[Selected excerpt]:

..............................

The only problem is, it never happened. There was never an interview with John King on CNN, and the so-called quotes had no quotation marks. But way, way, way at the end of the “story,” there was a little disclaimer indicating that this website’s content was purely satire. Now, how many people do you think noticed the disclaimer, let alone read it? And do you think either CNN or John King took the time to step forward and dispute the story or call out Freewoodpost.com? Nah! Of course not.
The point of the Freewoodpost.com piece was to attack my character and, in the words of Justice Thomas, take me apart. I’ve lost count of the stories attacking my honorable service in the military and characterizing me as a war criminal—despite my honorable discharge. Because I like to ride a motorcycle and I occasionally wrote columns for an enthusiasts’ magazine, I’ve been called a misogynist. It’s frankly appalling. But if you read Saul Alinsky’s Rules for Radicals, you’ll see this is tactic number twelve: “Pick the target, freeze it, personalize it, and polarize it.” Tactic twelve has been enthusiastically employed by the white liberal media and their black gatekeepers. The sad thing is, these shenanigans really seem to work—and what does that say about the general population?

..............................

[Problems to solve]:
1 > Summarize the excerpt about the Freewoodpost.com piece in two sentences.
2 > In the excerpt about the Freewoodpost.com piece, what does tactic number twelve from Saul Alinsky's Rules for Radicals say?
3 > Reproduce the passage of the excerpt about the Freewoodpost.com piece starting at "The only problem" and ending at "Of course not.".

[Extracted material]:

..............................

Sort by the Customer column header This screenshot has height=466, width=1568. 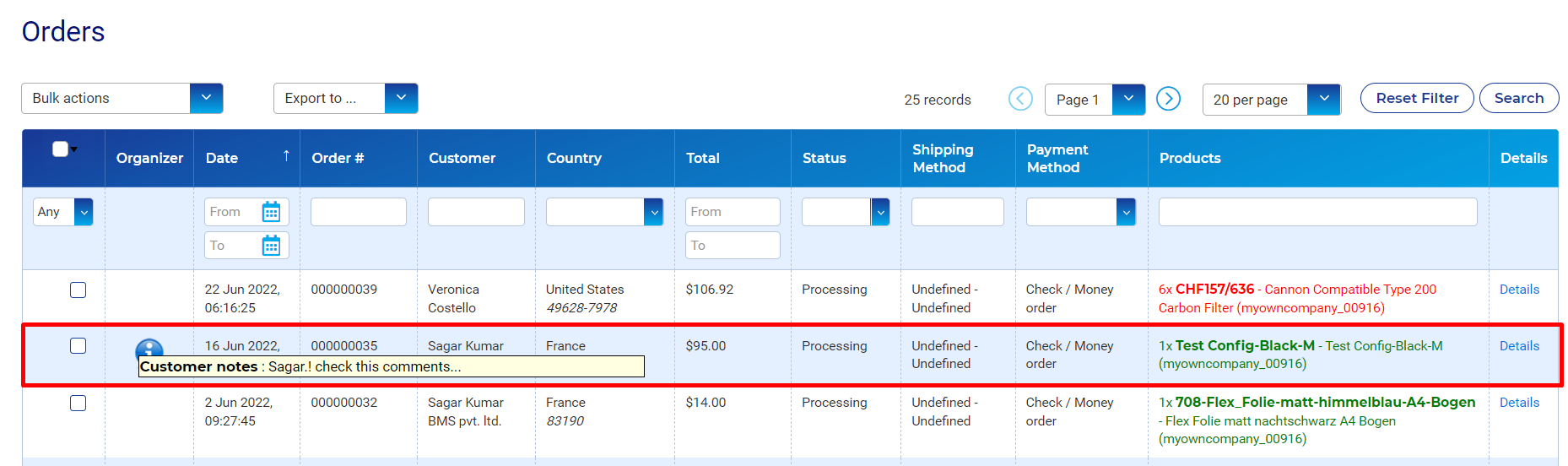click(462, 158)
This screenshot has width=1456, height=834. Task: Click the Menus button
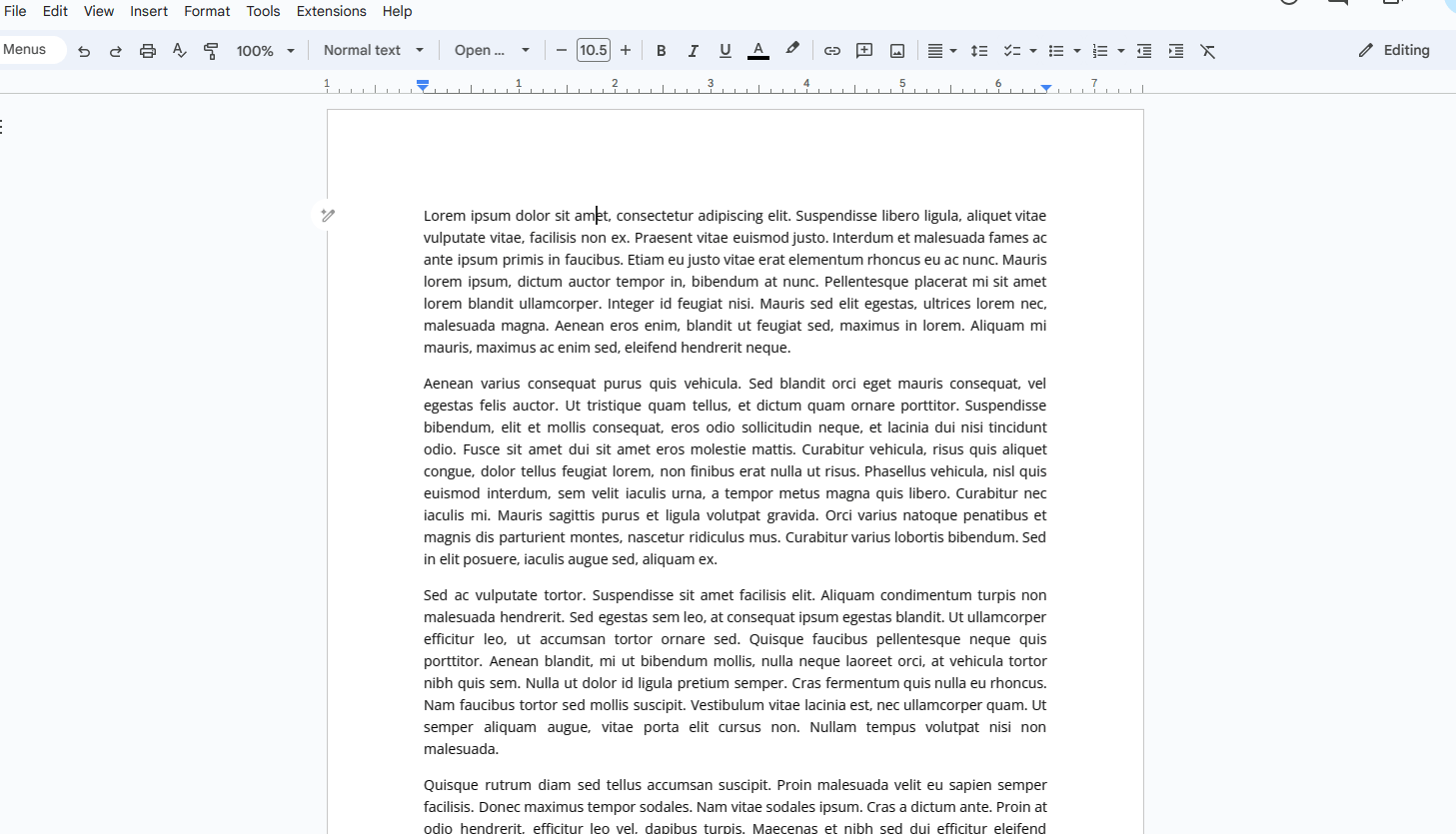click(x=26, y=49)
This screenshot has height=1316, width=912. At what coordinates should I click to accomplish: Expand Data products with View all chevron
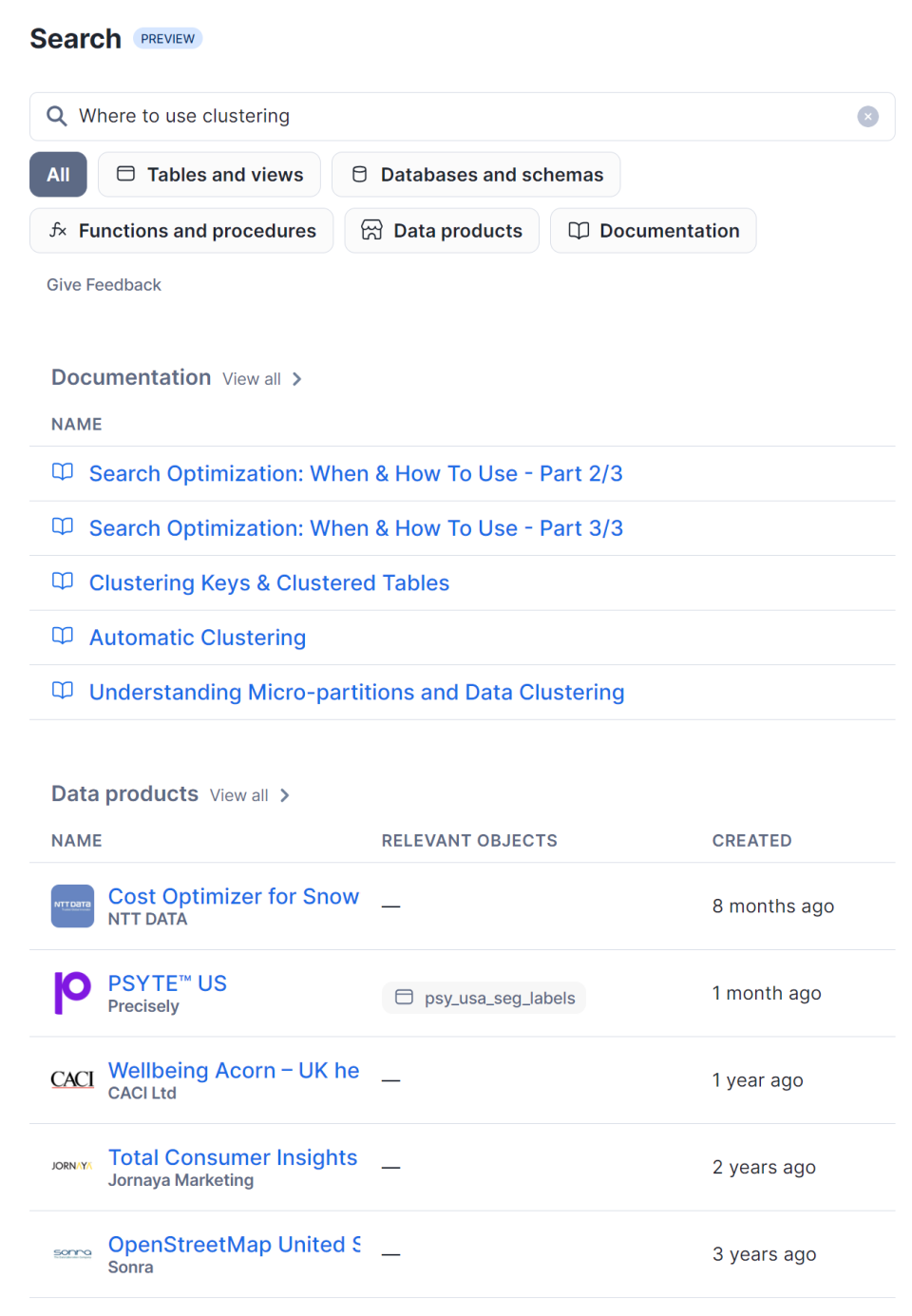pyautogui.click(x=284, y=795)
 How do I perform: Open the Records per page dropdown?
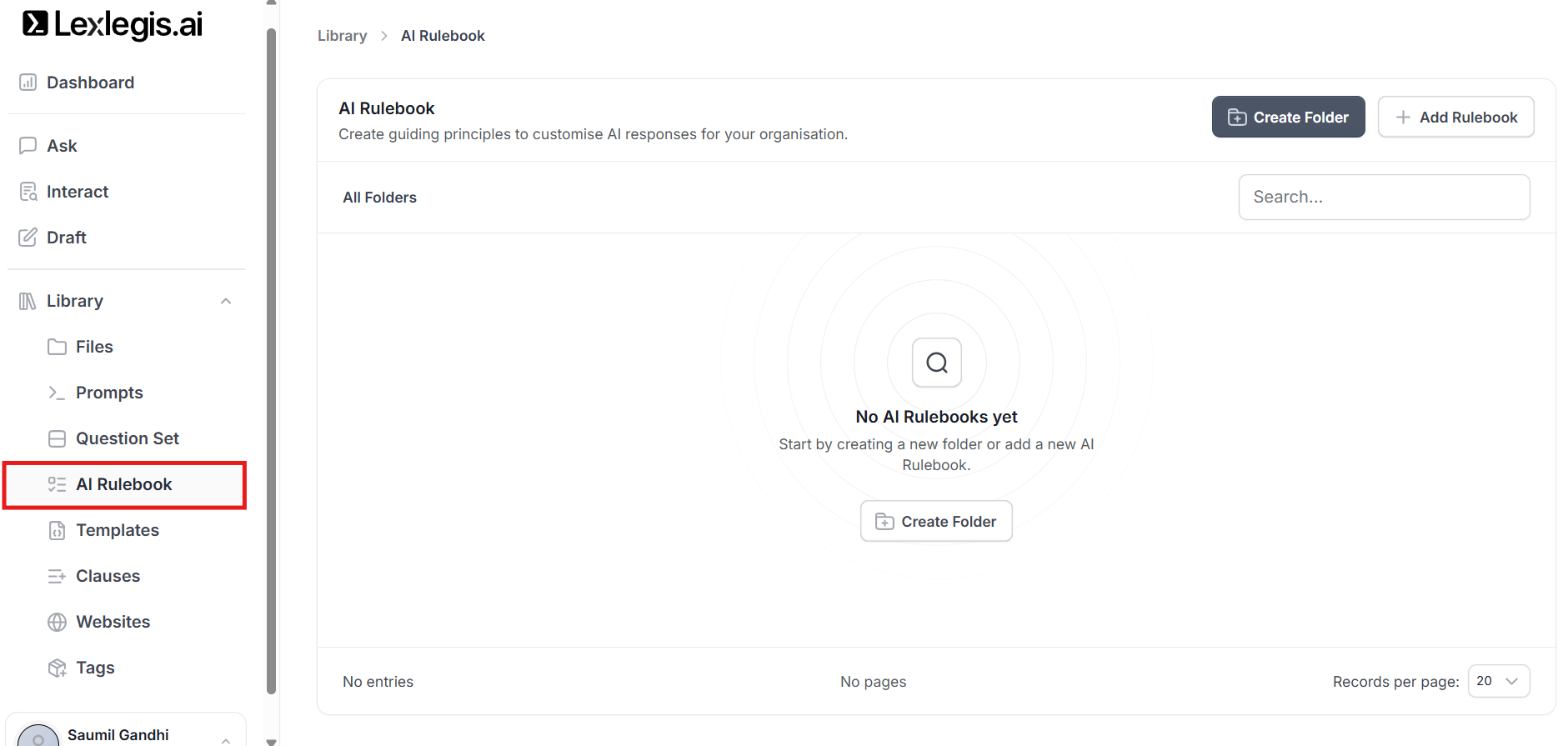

..............................

[Results in order]:
1 > The writer says a Freewoodpost.com story about a CNN interview with John King never happened, and that the site's note calling its content satire was buried at the very end. The writer argues that the piece aimed to attack the writer's character, which matches tactic number twelve in Saul Alinsky's Rules for Radicals, and laments that such tactics seem to work.

2 > "Pick the target, freeze it, personalize it, and polarize it."

3 >
The only problem is, it never happened. There was never an interview with John King on CNN, and the so-called quotes had no quotation marks. But way, way, way at the end of the “story,” there was a little disclaimer indicating that this website’s content was purely satire. Now, how many people do you think noticed the disclaimer, let alone read it? And do you think either CNN or John King took the time to step forward and dispute the story or call out Freewoodpost.com? Nah! Of course not.